= Peter Edelmann =

Austrian operatic baritone

Peter Edelmann (born 1962) is an Austrian operatic baritone. Since 1 January 2018, he has been the artistic director of the Seefestspiele Mörbisch.

== Life ==
Born in Vienna, Edelmann graduated in singing from the International Academy of Music and Performing Arts Vienna under his father, the bass Otto Edelmann. He made his debut as an opera singer at the Theater Koblenz as Heerrufer in Richard Wagner's Lohengrin. His brother is Paul Armin Edelmann, another baritone.

In 1989, he won the First Prize and the Mozart Prize at the International Hans Gabor Belvedere Singing Competition in Vienna. He was then engaged by Götz Friedrich at the Deutsche Oper Berlin, where he sang the baritone roles in Die Zauberflöte (Papageno), Tannhäuser (Wolfram), Così fan tutte (Guglielmo), Le nozze di Figaro (Conte d'Almaviva), Faust (Valentin) and La Bohème (Marcello). Guest performances took him to various opera houses and concert halls. He has also appeared on television and radio, including ORF, ZDF, ARD, 3sat and Belgian television.

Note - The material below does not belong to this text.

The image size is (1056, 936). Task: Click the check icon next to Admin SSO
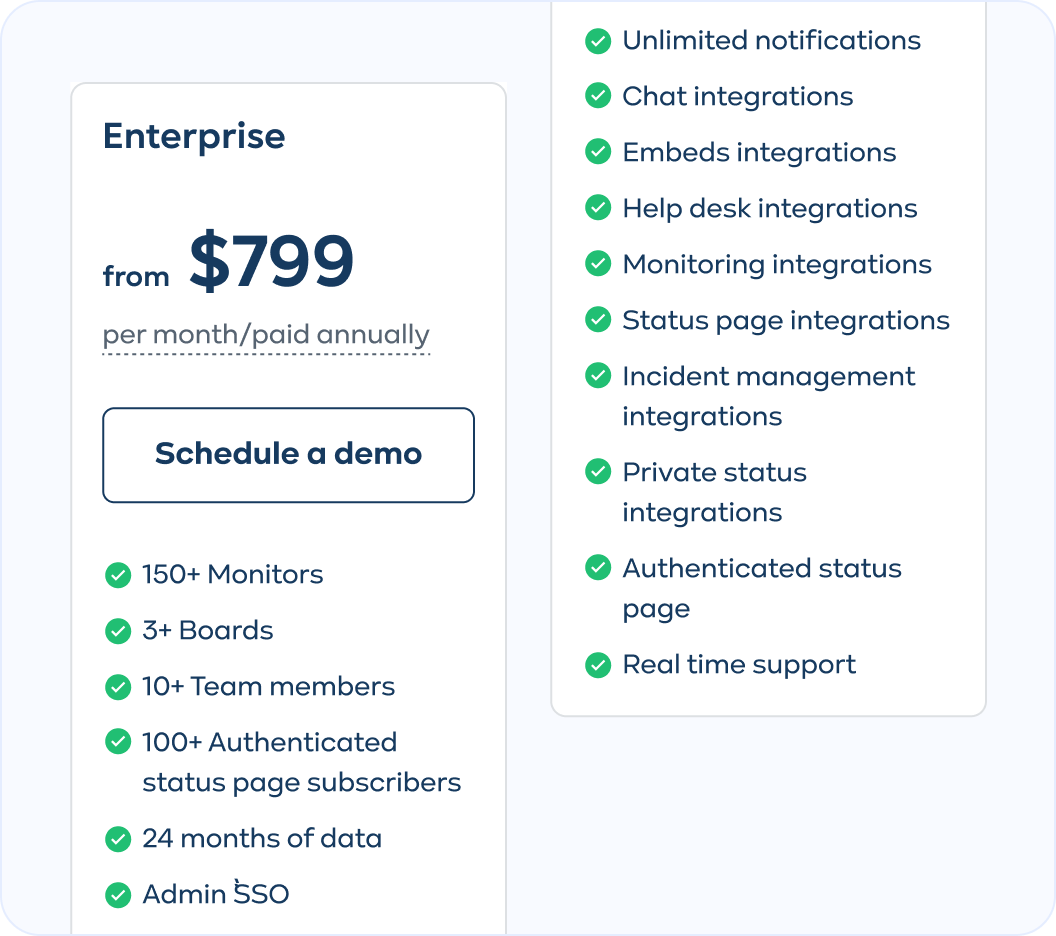118,894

Edelmann has worked with the conductors Lawrence Foster, Friedemann Layer, Jacques Delacôte, Christian Thielemann, Rafael Frühbeck de Burgos, Jiří Kout, Bruno Weil, Ralf Weikert, Leopold Hager, Franz Welser-Möst, John Eliot Gardiner, Eliahu Inbal, Dan Ettinger and Asher Fisch as well as the directors Götz Friedrich, Günter Krämer, Hellmuth Matiasek and Willy Decker.

Since 2012, Edelmann has been a professor and, since October 2014, head of the Institute for University of Music and Performing Arts Vienna.